CODEWITHSUNDEEP
c++gccstructvolatile
Udo Klein
Udo Klein

Reputation: 6902

volatile struct vs. typecast

I have the following declarations in my code:

h file:

typedef struct {
    bool qualified : 1;
    bool running : 1;
} calibration_state_t;

calibration_state_t get_calibration_state();

cpp file:

volatile calibration_state_t calibration_state = {false ,false};

The function

calibration_state_t get_calibration_state() {
    return *(calibration_state_t *)&calibration_state;
}

compiles. However if I replace the return statement with

return (calibration_state_t)calibration_state;

It fails with

dcf77.cpp: In function ‘DCF77_Frequency_Control::calibration_state_t DCF77_Frequency_Control::get_calibration_state()’:
dcf77.cpp:2923:37: error: no matching function for call to ‘DCF77_Frequency_Control::calibration_state_t::calibration_state_t(volatile DCF77_Frequency_Control::calibration_state_t&)’
dcf77.h:204:7: note: candidates are: DCF77_Frequency_Control::calibration_state_t::calibration_state_t()
dcf77.h:204:7: note:                 DCF77_Frequency_Control::calibration_state_t::calibration_state_t(const DCF77_Frequency_Control::calibration_state_t&)

The compiler is avr-gcc but I suspect this does not matter. Why does the compiler fail to compile the type cast? How would I get to the desired return value in a clean way?

Upvotes: 0

Views: 335

Answers (3)

T.C.
T.C.

Reputation: 137425

Your code that uses a cast has undefined behavior (§7.1.6.1 [dcl.type.cv]/p6):

If an attempt is made to refer to an object defined with a volatile-qualified type through the use of a glvalue with a non-volatile-qualified type, the program behavior is undefined.

*(calibration_state_t *)&calibration_state is a glvalue of type calibration_state_t, a non-volatile-qualified type, and is being used to refer to calibration_state, an object defined with a volatile-qualified type. Undefined behavior results.

Relying on undefined behavior to get the semantics you want is incredibly dangerous. While the compiler is unlikely to actually conjure nasal demons or blow your legs off (though it is allowed to), an optimizing compiler may legally assume from the undefined behavior that get_calibration_state will never be called, and that any code path containing it is unreachable, and generate code accordingly. This kind of optimizations depending on undefined behavior can and do happen.

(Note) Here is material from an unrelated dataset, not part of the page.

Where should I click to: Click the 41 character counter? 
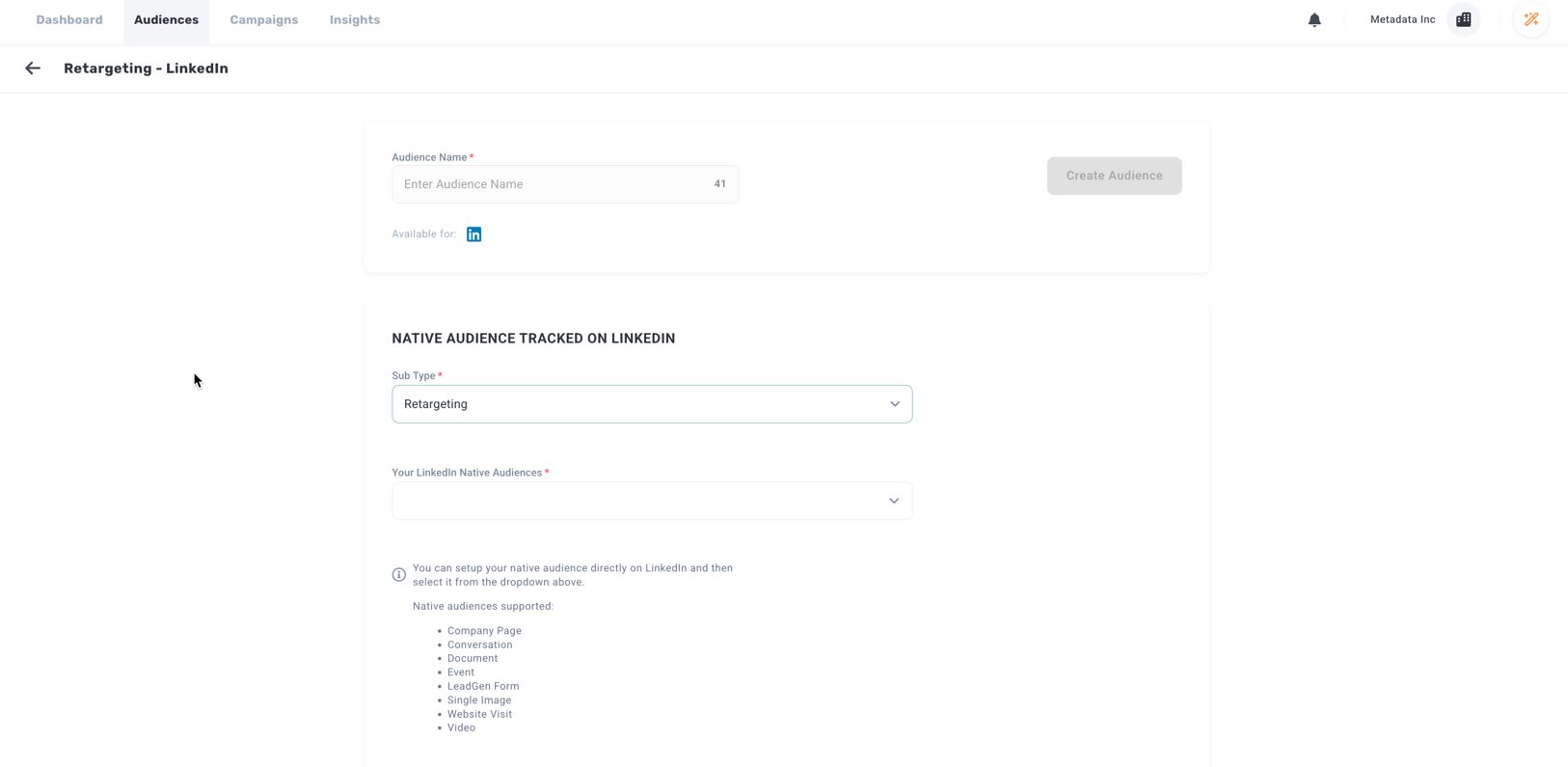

In reference binding, volatile is like const - you can't bind a const object to a non-const reference, and you can't bind a volatile object to a non-volatile reference. Give your class a copy constructor that takes a const volatile &.

Upvotes: 3

Piotr Skotnicki
Piotr Skotnicki

Reputation: 48487

For me it looks that:

return *(calibration_state_t *)&calibration_state;

explicitly removes the volatile specifier, so the implicitly defined copy constructor:

calibration_state_t(const calibration_state_t&)

is executed.

When you don't cast the calibration_state instance first, then compiler can not call the copy constructor (volatile remains).

Upvotes: 1

David Schwartz
David Schwartz

Reputation: 182829

What is the desired behavior exactly? Must ordering be preserved, for example? If something else sets qualified and then running, is it okay to get the old value of qualified but the new value of running?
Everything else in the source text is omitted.